À côté de ça, on a un level-design astucieux avec des niveaux tout en raccourci pour créer des espèces de checkpoints. Les pièges du jeu sont assez rigolos et souvent imprévisibles, et pas des trucs où on peut réagir grâce à un QTE à la con. Les niveaux ne sont pas remplis de murs invisibles. Si vous marchez trop près du bord, vous tombez, et cela peut même donner des idées vicieuses pour abattre des ennemis retors (idées qui peuvent se retourner contre vous...). La jouabilité, sans être parfaite, est agréable. D'abord elle adapte le RPG type US pour les consoles, ce que les américains n'ont jamais été capables de faire, puis c'est du jeu japonais ; on joue vraiment, le bonhomme ne réalise pas des superbes exploits tout seul comme Batman et son ballet de castagne. Graphiquement, même si ce n'est pas éblouissant, on a une solide direction artistique beaucoup plus inpirée que les innombrables repompes insipides de Tolkien. Chose curieuse sur cette gen, on a aussi des décors destructibles, et des cadavres qui ne disparaissent pas.

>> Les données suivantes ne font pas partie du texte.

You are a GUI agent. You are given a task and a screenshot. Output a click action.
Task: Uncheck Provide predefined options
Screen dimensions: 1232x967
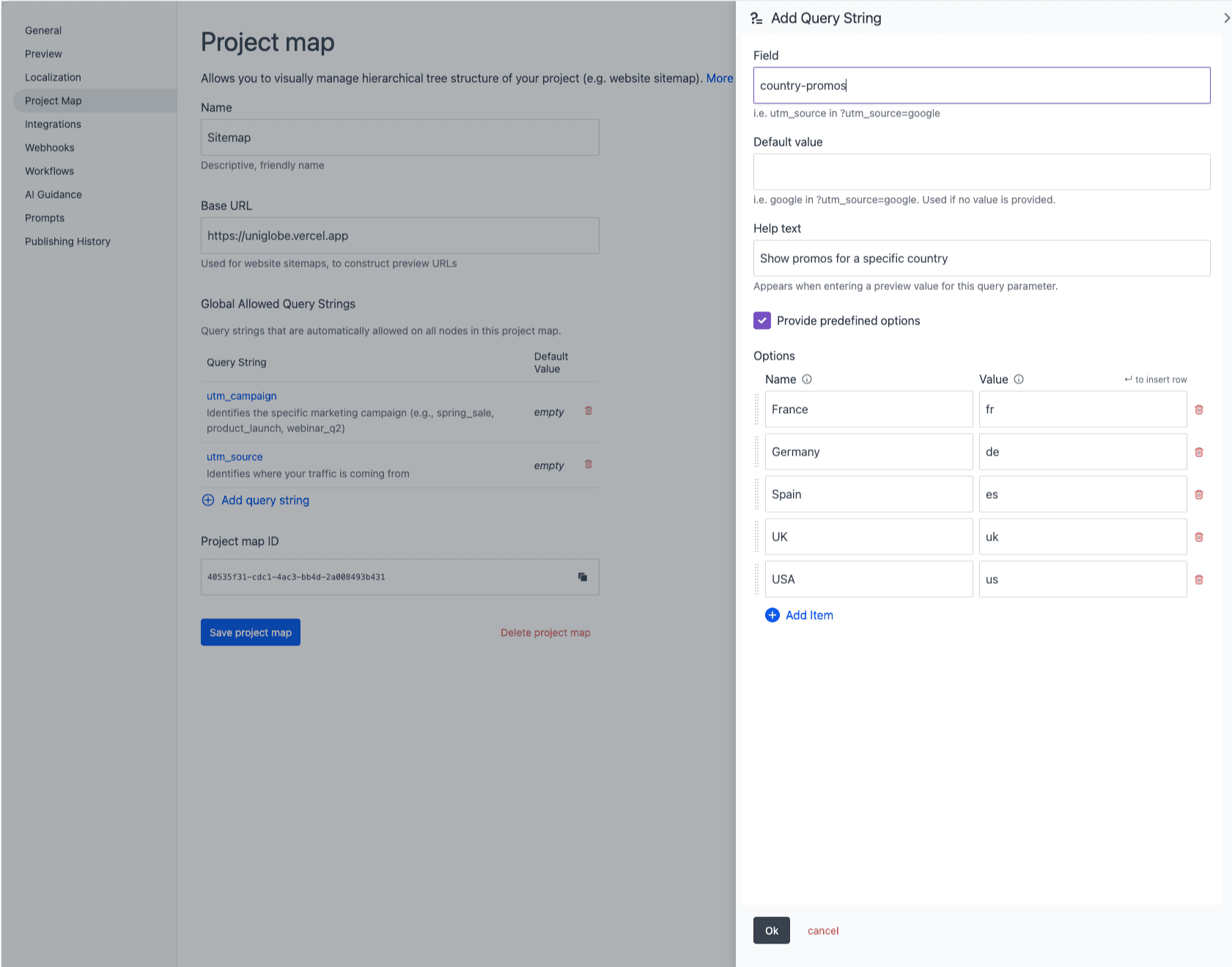762,320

Seulement c'est à peu près tout. Le monde est découpé en morceaux auxquels on accède à partir d'un quartier général, et n'assure pas de réelle cohérence. Le jeu n'est plus vraiment stressant une fois qu'on a compris le principe lourdingue du un pas en avant, deux pas en arrière. On sait qu'on va apprendre par l'erreur, et que l'erreur ne pardonne pas. Alors, pourquoi marcher à deux à l'heure, bouclier levé ? Moi je courais sans cesse. Je sprintais pas non plus (ça entame l'endurance), mais autant y aller franco.

Alors, après, je comprends qu'on puisse aimer ce genre de jeu, il a des atouts pour lui, la partie personnalisation est poussée, on peut équiper des accessoires correspondant à notre façon de jouer un peu à la manière de Final Fantasy Tactics, dans le sens où les équipements et le levelling ne nous rendent pas seulement plus forts, mais nous permettent (nous obligent même) à des choix profonds. Attribuer son XP à telle ou telle caractéristique ne se fait pas à la légère. On ne pourra pas augmenter en tout, et c'est très bien comme ça. Les ennemis sont variés, les niveaux regorgent de boss.

Mais de là à voir dans ce jeu un GOTY, clairement pas. Justifier toutes ses carences par des "Mais c'est old-school, c'est un jeu réduit à sa plus simple expression", c'est juste n'importe quoi, et c'est d'ailleurs contredit par le jeu lui-même qui a une vraie direction artistique et offre des décors et ennemis variés. Puis on peut encenser n'importe quelle daube avec des arguments pareils. C'est un peu comme les gens célèbres qui écrivent des bouquins, et quand on les critique sur le style, ils répondent :"Non mais je n'ai jamais eu la prétention de faire de la littérature", alors qu'il est justement très prétentieux d'écrire un mauvais livre en se reposant sur sa célébrité pour le faire éditer, surtout en absence de réelles qualités littéraires.